Among the lines below, restate word for word only those from the line with "Where should I click to: Click the print" through the line with "You are a computer-use agent. Image", with both end lines kept.
======== Source material
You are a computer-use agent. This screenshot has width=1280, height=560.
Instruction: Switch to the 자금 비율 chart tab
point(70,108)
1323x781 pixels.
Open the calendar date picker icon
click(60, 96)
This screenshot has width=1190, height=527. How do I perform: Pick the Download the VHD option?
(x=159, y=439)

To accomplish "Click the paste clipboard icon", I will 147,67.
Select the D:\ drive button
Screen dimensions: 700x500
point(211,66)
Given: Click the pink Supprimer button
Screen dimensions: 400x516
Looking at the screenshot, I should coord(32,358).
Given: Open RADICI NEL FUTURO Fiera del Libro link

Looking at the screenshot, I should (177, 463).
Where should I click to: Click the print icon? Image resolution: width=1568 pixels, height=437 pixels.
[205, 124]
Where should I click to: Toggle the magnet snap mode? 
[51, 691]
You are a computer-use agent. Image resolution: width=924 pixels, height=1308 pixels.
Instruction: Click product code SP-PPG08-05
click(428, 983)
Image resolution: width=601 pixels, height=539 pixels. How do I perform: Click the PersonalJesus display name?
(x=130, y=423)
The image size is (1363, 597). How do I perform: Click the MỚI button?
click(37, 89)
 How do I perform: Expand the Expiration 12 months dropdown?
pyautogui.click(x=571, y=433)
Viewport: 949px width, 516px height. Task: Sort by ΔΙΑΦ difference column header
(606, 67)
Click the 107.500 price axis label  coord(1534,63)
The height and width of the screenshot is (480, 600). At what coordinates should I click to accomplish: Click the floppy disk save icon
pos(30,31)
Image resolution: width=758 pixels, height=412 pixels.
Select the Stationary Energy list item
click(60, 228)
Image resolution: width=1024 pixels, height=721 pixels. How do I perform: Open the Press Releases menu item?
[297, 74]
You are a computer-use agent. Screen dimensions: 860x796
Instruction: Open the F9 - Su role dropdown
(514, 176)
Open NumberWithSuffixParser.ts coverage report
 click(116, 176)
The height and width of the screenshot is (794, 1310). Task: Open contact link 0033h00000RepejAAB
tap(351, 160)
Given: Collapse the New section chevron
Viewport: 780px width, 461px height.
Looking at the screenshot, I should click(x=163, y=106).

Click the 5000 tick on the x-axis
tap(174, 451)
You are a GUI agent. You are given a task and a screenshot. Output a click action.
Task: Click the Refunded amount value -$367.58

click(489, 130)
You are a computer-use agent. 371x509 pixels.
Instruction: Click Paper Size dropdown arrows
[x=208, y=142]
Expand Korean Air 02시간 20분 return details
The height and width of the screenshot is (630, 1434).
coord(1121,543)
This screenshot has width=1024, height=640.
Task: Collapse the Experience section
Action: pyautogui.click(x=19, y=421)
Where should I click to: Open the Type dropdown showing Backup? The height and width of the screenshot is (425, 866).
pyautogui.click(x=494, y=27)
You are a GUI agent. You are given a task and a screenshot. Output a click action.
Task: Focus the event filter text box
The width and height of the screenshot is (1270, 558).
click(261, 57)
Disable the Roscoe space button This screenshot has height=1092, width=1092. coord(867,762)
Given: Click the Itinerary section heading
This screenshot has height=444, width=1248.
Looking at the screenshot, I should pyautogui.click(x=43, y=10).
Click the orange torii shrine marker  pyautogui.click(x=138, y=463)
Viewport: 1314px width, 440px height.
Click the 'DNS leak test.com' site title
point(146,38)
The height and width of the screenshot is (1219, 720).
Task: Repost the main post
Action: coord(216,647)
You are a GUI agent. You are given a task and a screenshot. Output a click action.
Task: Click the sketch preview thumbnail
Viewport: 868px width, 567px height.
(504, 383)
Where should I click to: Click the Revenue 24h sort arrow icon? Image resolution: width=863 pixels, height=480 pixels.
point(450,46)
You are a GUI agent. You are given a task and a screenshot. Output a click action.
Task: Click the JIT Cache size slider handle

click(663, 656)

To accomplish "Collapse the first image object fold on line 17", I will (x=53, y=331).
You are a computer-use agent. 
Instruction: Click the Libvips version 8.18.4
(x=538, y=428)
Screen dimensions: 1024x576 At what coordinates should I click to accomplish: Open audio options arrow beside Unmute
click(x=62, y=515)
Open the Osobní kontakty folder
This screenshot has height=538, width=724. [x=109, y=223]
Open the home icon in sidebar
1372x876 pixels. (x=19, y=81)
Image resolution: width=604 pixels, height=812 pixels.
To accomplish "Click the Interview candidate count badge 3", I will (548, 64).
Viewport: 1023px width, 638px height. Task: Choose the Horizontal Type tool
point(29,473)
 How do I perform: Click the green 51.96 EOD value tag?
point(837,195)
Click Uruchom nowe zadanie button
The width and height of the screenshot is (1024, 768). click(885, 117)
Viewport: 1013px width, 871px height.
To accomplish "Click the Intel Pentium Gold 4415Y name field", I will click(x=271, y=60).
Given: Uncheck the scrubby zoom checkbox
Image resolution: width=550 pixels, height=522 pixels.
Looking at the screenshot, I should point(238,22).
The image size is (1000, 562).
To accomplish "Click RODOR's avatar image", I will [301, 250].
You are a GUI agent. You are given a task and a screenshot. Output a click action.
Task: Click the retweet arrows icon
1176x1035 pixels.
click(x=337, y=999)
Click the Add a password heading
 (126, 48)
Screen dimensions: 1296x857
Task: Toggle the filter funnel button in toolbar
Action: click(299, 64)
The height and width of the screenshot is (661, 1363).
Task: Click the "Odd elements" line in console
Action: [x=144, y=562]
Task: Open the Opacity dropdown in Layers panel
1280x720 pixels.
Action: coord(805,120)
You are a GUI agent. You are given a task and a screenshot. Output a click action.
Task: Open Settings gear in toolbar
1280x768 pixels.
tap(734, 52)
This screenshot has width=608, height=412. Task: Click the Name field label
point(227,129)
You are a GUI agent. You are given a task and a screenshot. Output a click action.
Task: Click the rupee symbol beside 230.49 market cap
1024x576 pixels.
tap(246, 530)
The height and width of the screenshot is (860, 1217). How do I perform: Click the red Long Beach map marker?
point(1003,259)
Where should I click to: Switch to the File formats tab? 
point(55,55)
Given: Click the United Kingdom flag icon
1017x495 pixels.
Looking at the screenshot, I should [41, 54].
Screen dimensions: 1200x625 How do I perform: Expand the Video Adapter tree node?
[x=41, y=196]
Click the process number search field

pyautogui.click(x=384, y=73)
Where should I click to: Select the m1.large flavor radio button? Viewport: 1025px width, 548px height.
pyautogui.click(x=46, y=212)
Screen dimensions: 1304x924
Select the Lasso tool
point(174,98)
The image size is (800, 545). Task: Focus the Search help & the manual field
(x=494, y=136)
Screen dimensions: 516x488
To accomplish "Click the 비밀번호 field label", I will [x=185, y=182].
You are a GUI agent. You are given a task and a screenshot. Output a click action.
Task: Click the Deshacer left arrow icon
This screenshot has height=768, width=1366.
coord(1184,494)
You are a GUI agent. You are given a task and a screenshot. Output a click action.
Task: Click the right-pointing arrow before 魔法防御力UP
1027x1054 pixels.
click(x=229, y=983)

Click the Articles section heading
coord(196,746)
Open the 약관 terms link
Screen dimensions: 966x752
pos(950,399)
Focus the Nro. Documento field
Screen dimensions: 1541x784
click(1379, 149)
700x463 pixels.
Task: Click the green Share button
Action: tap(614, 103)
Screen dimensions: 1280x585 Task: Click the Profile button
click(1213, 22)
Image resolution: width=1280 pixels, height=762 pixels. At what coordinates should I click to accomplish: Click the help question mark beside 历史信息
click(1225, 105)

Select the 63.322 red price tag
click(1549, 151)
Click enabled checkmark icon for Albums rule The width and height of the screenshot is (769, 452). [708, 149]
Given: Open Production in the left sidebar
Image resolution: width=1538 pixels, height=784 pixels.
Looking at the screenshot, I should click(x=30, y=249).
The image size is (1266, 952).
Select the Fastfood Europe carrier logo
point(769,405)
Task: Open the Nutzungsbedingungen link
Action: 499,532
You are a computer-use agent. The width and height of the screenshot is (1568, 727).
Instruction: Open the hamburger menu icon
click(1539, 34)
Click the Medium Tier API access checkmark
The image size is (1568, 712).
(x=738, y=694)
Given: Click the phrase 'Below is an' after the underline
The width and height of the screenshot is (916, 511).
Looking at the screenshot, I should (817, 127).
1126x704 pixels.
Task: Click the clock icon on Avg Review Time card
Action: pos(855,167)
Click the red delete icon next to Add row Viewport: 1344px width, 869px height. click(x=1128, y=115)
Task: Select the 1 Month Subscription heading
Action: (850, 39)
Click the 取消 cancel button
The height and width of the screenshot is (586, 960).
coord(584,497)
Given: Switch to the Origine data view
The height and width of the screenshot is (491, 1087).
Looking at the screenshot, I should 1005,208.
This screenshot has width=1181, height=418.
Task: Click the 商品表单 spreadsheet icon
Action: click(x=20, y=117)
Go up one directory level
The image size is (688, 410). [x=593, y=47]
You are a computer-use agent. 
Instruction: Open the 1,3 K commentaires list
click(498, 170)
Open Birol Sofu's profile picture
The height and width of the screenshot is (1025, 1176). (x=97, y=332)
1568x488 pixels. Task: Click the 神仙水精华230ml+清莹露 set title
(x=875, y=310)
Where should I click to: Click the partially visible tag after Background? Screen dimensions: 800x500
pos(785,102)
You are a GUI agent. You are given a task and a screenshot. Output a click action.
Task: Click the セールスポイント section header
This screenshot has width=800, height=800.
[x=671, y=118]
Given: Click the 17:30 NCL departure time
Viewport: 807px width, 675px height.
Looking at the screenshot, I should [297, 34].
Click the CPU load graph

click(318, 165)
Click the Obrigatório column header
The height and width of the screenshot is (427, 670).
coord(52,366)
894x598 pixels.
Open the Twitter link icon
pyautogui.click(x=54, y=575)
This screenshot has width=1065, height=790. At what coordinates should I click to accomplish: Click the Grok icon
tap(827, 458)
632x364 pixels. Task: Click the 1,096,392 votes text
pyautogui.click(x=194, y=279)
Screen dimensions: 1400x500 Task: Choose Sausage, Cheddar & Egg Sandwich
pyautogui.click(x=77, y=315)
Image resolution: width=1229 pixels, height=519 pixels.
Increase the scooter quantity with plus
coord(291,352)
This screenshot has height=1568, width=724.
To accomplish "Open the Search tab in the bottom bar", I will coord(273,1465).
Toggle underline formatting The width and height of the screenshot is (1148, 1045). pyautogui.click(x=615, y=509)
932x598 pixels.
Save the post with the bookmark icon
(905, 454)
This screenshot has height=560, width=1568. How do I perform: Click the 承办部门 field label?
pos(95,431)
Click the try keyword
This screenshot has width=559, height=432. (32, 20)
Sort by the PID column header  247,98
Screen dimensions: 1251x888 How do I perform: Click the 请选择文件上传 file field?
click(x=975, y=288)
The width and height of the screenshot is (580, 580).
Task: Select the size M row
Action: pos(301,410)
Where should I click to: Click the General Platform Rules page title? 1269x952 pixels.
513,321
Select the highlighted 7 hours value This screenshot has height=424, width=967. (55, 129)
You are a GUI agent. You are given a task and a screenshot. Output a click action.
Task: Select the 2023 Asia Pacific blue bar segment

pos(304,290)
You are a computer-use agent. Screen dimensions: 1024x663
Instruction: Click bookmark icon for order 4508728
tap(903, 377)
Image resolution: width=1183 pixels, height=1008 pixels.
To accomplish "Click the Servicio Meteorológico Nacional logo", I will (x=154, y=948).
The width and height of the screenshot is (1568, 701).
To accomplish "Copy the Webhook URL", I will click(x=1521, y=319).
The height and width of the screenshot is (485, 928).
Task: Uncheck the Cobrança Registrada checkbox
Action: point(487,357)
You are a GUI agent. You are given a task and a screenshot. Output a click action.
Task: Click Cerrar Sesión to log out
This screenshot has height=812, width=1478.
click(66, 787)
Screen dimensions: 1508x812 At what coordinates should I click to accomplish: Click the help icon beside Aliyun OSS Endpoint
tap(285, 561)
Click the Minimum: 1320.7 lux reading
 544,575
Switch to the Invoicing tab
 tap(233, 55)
================
Answer for this exercise:
Where should I click to: Click the print icon? Image resolution: width=1568 pixels, height=437 pixels.
[205, 124]
Where should I click to: Toggle the magnet snap mode? 
[51, 691]
You are a computer-use agent. Image resolution: width=924 pixels, height=1308 pixels.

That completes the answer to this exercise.